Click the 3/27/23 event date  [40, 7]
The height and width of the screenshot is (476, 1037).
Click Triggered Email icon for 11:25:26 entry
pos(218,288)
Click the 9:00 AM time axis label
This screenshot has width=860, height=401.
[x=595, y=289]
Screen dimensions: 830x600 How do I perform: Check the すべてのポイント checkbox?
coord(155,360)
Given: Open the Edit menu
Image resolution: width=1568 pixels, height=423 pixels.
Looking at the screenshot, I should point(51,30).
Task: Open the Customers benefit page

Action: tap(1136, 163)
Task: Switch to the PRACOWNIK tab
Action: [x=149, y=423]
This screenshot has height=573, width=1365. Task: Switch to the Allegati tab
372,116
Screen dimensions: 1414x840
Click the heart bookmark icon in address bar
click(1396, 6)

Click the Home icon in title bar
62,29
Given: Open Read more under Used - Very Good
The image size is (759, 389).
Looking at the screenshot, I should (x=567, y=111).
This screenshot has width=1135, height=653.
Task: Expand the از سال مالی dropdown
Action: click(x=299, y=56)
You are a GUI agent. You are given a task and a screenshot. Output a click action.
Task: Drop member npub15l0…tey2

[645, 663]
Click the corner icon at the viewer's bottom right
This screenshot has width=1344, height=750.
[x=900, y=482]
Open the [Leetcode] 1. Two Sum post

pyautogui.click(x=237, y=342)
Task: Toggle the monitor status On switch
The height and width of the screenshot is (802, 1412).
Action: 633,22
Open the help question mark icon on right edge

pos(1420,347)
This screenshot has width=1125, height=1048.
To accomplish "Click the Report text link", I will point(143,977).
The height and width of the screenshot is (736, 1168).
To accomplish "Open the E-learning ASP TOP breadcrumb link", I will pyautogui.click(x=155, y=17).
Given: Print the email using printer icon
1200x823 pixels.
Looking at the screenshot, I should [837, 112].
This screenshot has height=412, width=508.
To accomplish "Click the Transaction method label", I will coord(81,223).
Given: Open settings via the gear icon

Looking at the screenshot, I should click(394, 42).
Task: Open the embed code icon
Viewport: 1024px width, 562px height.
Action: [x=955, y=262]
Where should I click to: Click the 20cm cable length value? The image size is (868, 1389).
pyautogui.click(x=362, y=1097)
--------------------
Among the lines above, show every one that contains the string "link".

To accomplish "Click the Report text link", I will point(143,977).
To accomplish "Open the E-learning ASP TOP breadcrumb link", I will pyautogui.click(x=155, y=17).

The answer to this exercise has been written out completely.